Shaw's longtime musical colleagues said the trumpeter had worked hard to overcome his ever-mounting health problems and said his death is an enormous loss to the jazz world.

"It's overwhelming," said Bobby Hutcherson, the vibraphonist who as young player in New York befriended the already successful trumpeter in 1962. "Woody and I made a lot of albums together. We were very good friends, like brothers."

Shaw steadfastly resisted the 1970s trend toward jazz-rock "fusion," instead continuing to refine the acoustic traditions begun in the bop era. "He stayed very loyal to the music scene he believed in and grew up in," Hutcherson said. "He was very strong about acoustic instruments and played in a very straightforward way."

As leader of the Woody Shaw Quintet, Shaw was rated the top jazz trumpet player of 1978 in the prestigious Downbeat Magazine poll and his record, "Rosewood," was the No. 1 jazz album in the same poll.

"He was truly one of the greatest," said drummer and bandleader Max Roach. "I first had occasion to work with Woody on a trip to Iran, oddly enough, back about 19 years ago before the Ayatollah. "One of the most amazing things was his uncanny memory. I was just flabbergasted. After one look he knew all of the charts, no matter how complex they were."

Pianist Mulgrew Miller, who played and recorded with Shaw in the 1980s, said Shaw was devoted to the complex improvisational music of John Coltrane and McCoy Tyner. "Woody was in a great tradition of mainstream, post-bop trumpeters, but he also was tailgating on Coltrane and Tyner and their whole movement in the '60s---the harmonic and rhythmic innovations of that time," Miller said. "He was a great bandleader. We lost a great presence in this music."

Jazz producer George Wein said Shaw led a hard life and said he felt some sense of relief that Shaw's troubles were over. "That's a blessing," Wein said after Shaw's death. "The poor man was blind, the poor man was a narcotics addict, the poor man lost his arm, he had more tough luck than any human being I've ever known."

Mystery still surrounds the subway accident in which Shaw's left arm was severed. Shaw's father said the musician was "delighted" when Roach invited him to the Village Vanguard to hear his band on Feb. 26, but that Shaw disappeared from the club during without saying goodnight, even though arrangements had been made for his transporation back to his parents' home in Newark, N.J.

Police found Shaw the following morning on subway tracks after he was hit by a train in Brooklyn, which lies in the opposite direction from New Jersey.

"We still don't know where my son went," Woody Shaw Sr. said. "We don't know if he was trying to find his way back to Newark or if he just got lost."

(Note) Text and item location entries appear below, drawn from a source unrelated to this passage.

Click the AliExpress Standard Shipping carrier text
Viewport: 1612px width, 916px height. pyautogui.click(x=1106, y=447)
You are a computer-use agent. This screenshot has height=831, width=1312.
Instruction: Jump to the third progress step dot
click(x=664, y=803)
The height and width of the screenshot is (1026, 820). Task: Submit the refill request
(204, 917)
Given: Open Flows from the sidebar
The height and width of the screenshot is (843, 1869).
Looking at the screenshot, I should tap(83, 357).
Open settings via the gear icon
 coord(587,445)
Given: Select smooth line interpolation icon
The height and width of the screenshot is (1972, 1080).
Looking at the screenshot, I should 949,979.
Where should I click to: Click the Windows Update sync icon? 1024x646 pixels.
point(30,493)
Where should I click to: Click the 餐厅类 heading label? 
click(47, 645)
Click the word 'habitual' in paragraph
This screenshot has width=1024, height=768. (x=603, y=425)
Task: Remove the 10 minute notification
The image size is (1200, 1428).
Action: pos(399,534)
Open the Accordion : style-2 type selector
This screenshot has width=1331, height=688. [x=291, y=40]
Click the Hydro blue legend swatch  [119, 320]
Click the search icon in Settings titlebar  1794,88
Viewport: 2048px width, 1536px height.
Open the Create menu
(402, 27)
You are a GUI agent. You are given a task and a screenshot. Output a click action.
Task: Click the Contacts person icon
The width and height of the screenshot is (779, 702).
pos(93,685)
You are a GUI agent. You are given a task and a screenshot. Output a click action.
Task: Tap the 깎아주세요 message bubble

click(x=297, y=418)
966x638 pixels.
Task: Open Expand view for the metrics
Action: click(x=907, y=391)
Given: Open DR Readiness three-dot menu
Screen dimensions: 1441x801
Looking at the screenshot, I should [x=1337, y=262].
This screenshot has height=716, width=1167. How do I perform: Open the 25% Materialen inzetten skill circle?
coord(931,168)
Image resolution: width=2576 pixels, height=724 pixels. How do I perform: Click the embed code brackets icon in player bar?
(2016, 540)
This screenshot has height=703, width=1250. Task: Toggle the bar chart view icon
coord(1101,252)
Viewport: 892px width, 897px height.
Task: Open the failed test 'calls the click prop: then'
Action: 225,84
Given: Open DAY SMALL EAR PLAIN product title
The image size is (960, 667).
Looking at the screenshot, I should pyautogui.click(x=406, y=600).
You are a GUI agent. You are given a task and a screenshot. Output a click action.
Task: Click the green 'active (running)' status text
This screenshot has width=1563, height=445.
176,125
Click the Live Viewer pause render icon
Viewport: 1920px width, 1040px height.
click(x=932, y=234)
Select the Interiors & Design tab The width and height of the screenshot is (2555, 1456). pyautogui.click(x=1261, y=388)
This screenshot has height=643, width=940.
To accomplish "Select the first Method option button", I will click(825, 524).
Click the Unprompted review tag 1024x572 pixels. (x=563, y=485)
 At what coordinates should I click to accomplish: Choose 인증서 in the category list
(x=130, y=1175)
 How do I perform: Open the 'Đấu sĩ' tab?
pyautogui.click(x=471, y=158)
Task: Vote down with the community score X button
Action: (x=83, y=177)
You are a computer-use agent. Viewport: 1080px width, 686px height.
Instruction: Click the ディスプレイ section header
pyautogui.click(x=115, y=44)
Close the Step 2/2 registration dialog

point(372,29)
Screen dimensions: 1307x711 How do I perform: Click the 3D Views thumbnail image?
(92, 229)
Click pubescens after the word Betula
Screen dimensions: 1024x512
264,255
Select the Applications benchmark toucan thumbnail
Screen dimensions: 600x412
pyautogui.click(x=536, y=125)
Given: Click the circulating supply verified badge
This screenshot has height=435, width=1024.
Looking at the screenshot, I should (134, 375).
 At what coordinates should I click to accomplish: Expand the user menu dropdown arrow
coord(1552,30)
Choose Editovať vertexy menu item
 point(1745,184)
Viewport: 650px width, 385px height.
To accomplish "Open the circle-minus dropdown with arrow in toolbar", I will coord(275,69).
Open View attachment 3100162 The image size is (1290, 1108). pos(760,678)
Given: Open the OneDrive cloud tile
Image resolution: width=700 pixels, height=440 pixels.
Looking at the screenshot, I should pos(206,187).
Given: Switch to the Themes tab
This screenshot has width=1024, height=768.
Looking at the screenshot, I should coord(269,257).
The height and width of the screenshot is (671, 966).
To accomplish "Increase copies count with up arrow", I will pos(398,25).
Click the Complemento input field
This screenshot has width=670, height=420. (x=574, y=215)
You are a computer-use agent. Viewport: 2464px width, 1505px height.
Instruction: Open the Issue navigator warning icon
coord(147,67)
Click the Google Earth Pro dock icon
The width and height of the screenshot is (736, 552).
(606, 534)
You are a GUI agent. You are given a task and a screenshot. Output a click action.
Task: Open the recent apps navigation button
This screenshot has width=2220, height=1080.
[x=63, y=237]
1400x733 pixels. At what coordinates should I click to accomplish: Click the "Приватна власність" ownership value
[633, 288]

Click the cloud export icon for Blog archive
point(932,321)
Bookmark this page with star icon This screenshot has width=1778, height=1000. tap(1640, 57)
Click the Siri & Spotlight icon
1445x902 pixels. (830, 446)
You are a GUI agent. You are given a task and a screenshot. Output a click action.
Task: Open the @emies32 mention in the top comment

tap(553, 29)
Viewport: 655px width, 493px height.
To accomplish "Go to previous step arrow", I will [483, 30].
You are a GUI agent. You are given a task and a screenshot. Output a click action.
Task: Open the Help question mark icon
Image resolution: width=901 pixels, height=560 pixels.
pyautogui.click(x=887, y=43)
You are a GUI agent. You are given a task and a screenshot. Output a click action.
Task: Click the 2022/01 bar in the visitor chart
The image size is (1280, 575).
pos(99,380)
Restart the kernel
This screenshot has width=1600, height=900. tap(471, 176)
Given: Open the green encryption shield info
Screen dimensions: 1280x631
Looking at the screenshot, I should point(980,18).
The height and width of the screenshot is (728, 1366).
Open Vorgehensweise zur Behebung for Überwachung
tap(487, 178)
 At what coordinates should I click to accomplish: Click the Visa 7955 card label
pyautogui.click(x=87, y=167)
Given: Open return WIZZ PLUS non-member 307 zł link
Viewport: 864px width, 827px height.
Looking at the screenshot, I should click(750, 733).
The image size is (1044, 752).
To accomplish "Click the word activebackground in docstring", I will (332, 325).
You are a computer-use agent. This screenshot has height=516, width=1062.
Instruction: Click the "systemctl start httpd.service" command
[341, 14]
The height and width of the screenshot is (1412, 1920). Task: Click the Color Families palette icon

Shaw played with many of the giants of modern jazz, including Eric Dolphy, Horace Silver, Dexter Gordon, Archie Shepp, Lionel Hampton, Jackie McLean, Hank Mobley and Booker Ervin. The Shaw discography includes more than a dozen albums.

Before falling ill last year, Shaw had been living in Bern, Switzerland, and in Amsterdam, teaching at several jazz schools and touring with various jazz bands in Europe, most recently the Paris Reunion Band last summer.

Woody Herman Shaw was born on Christmas Eve, 1944, in Laurinburg, N.C. He is survived by father, his mother, Rosalie, a 10-year-old son, Woody Louis Armstrong Shaw, 10, two brothers, Pete and Cedric, and a sister, Toni.